Republicans have argued that changing the rules to push through the nomination is their only option, seeking to shift responsibility for blowing up the Senate’s longstanding practices to the Democrats. Allowing the filibuster to succeed, they say, would cause more damage than overriding Senate precedent to ensure it fails.
“This is the latest escalation in the left’s never-ending judicial war, the most audacious yet,” Senator Mitch McConnell of Kentucky, the majority leader, said after describing Democratic opposition in the past to Judge Robert H. Bork and Justice Clarence Thomas. “And it cannot and it will not stand. There cannot be two sets of standards: one for the nominees of the Democratic president and another for the nominee of a Republican president.”

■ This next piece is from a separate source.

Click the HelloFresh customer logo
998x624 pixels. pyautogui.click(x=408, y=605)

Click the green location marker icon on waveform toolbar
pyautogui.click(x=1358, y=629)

Of course, McConnell’s the same guy who broke all kinds of precedent and tradition last year when he refused to so much as hold a hearing on Merrick Garland, Barack Obama’s nominee to replace Antonin Scalia. It’s also the same McConnell who just three months ago essentially promised that the filibuster would remain intact.
“We’ve already adopted the rules for this Congress at the beginning of the year. Basically we didn’t adopt any because in the Senate rules are permanent, unlike the House which every two year adopts a new set of rules. We don’t.”